There is definitely some science to it. Ad campaigns are good for starting conversations and setting the tone, but the real action is in social marketing. I saw this when I visited my parents on the coast last year. I’d just watched a video about how people respond when they compare their own water use to their neighbours. There it was on my parent’s utility bill, “Your water consumption is FAIR (yellow street light symbol) compared to the average in your area.” Like every communication professional’s dream, they sat at the kitchen table arguing whether that was a good rating (Dad), or a bad rating (Mom), and how they could do better.
To get this sophisticated, neighbourhoods have to be fully metered, and the utility has to be set up to do the calculations and get the information back to the homeowners in an easy-to-read form.
Other social marketing campaigns target high users by knocking on their doors and offering free “water audits,” or giving awards and yard signs to people who put in drought-tolerant landscaping. Denver Water is famous for having very funny, very effective campaigns that have all been trademarked (no stealing slogans!).
At the Okanagan Basin Water Board we work at the valley-scale, through our WaterWise program. We don’t have the capacity for a ground campaign, and we look for other ways to get the word out. Most municipalities have their own water campaign focused on local conditions, so it makes sense to add value rather than duplicate efforts, and provide a common set of resources that can be customized. This summer, we ran a pilot add campaign with Greater Vernon Water, called “Make Water Work.”
But with a varied geography, and a varied public, you can’t just rely on one thing. Messages to moms (the shoppers and bill-payers) are different than messages to dads (who actually do the irrigation), or the kids (famous for their powers of influence and persuasion). To really penetrate society, you have to find something for everyone. Thanks to Corinne Jackson, our communications coordinator, we also now have a WaterWise website, Facebook Page, Twitter feed, newspaper and radio series, and a You Tube channel featuring the creative work of summer intern, Graham Campbell.

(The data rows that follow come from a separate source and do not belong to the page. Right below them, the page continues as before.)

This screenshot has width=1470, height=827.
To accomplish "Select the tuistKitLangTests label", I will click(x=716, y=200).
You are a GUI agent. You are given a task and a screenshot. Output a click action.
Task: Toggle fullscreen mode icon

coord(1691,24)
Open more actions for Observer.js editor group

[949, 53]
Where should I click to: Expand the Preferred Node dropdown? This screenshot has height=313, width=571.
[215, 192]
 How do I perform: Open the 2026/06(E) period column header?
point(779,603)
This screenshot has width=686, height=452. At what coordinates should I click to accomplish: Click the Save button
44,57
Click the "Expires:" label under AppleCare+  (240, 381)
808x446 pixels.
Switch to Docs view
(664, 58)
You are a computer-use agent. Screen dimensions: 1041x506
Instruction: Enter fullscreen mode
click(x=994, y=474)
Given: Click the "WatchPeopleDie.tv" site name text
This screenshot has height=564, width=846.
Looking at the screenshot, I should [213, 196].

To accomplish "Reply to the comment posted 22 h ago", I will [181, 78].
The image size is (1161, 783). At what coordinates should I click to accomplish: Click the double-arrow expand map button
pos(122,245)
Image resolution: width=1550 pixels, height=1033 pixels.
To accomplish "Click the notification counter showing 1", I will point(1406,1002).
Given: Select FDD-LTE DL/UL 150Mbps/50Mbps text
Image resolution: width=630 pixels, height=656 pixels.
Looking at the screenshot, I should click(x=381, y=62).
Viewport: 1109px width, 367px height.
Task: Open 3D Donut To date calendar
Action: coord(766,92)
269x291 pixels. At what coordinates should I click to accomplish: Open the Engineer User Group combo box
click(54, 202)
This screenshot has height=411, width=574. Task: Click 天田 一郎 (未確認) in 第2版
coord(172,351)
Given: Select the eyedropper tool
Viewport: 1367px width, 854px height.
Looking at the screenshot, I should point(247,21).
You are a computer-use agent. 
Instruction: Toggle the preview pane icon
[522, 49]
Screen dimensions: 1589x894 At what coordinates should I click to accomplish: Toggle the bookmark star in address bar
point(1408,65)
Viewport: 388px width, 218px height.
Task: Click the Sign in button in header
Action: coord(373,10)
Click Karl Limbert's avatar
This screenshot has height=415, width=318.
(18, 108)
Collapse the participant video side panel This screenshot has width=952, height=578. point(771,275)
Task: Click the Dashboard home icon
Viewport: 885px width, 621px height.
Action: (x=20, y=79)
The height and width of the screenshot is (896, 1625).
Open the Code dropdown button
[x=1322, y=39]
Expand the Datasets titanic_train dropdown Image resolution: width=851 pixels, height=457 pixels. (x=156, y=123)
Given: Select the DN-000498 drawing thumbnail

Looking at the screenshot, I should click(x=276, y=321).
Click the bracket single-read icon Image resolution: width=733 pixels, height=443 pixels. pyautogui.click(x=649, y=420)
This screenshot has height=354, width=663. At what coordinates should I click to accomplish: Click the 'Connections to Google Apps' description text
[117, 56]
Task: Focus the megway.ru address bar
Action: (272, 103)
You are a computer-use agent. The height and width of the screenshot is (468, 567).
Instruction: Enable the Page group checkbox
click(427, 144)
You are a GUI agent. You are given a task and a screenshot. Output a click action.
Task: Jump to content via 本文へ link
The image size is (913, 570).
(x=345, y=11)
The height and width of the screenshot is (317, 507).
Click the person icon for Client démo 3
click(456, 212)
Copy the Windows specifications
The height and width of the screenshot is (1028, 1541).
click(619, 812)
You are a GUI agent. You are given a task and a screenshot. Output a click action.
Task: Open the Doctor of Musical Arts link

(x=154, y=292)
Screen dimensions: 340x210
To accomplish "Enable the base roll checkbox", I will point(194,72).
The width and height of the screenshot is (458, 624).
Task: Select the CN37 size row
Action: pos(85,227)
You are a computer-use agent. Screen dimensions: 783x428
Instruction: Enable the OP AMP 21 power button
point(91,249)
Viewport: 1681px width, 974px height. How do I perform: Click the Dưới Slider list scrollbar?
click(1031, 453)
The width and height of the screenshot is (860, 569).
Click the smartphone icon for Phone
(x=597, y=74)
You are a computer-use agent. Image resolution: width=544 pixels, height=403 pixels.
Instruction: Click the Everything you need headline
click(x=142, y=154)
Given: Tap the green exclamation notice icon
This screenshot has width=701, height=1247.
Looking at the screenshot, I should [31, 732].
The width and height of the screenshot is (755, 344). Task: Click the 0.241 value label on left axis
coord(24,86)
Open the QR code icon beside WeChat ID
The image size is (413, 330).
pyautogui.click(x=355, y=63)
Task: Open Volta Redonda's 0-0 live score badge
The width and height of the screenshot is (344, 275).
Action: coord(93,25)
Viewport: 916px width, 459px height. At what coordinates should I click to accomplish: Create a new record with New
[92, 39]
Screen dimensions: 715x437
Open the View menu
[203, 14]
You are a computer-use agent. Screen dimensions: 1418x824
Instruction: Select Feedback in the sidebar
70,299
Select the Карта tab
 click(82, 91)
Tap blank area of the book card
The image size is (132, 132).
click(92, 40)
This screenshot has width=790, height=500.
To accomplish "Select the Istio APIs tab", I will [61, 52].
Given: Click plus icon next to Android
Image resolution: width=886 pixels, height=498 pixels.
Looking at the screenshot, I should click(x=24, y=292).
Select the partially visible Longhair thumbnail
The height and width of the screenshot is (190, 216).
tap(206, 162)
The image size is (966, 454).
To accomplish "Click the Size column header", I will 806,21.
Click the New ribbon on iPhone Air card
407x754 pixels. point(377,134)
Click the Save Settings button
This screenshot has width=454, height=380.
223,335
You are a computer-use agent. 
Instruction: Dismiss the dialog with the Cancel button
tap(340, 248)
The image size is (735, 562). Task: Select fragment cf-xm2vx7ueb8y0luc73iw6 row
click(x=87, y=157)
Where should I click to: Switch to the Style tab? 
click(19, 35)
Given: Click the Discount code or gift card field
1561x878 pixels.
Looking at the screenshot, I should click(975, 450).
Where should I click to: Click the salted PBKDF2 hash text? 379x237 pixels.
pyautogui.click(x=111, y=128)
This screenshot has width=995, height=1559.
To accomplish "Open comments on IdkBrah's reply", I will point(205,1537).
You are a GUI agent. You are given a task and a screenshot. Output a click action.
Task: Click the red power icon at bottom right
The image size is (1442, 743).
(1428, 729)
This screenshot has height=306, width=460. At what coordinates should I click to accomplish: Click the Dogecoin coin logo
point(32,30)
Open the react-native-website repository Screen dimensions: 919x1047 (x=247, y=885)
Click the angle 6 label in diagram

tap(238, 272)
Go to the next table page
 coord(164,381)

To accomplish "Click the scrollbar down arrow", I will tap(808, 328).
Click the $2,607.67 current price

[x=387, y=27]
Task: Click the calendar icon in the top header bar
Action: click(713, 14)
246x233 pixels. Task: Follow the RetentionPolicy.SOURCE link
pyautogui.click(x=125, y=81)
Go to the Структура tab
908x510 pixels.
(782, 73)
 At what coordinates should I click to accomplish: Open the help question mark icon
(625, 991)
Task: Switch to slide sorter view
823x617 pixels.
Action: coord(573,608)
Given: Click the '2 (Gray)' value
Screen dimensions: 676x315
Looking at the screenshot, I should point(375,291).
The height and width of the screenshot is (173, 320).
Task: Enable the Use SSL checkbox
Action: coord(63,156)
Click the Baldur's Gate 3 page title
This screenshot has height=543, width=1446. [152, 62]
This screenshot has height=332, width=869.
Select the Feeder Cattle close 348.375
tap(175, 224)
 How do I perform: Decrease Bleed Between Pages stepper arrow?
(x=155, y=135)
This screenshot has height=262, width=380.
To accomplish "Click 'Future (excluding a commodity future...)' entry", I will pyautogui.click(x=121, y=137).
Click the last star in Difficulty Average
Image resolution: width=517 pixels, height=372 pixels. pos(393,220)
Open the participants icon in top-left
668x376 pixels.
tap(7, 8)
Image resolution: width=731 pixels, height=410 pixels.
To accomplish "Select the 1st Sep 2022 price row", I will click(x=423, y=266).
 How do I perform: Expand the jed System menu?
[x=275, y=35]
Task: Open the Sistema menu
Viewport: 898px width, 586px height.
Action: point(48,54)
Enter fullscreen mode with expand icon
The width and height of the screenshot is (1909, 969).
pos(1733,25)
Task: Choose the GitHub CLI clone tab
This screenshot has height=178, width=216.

Each year, in Las Vegas (where else?) there is a huge (how could it be otherwise?) conference for water conservation professionals – and change is spreading rapidly. Water conservation communication is at the front line for climate change adaptation, experimenting with new approaches and new technology. In most parts of the world it runs on tight budgets, and there isn’t a lot of willingness to move to tough restrictions ahead of a real crisis. Nonetheless, these programs lay the groundwork for bigger changes if and when they are needed.
Supposedly, one of the contributing factors to the fall of Rome was the vulnerability of the aqueducts – cut the aqueducts, and there goes civilization. Without raising unwarranted alarms, it’s good to get people thinking about our 21st century versions of aqueducts, and help make them less vulnerable.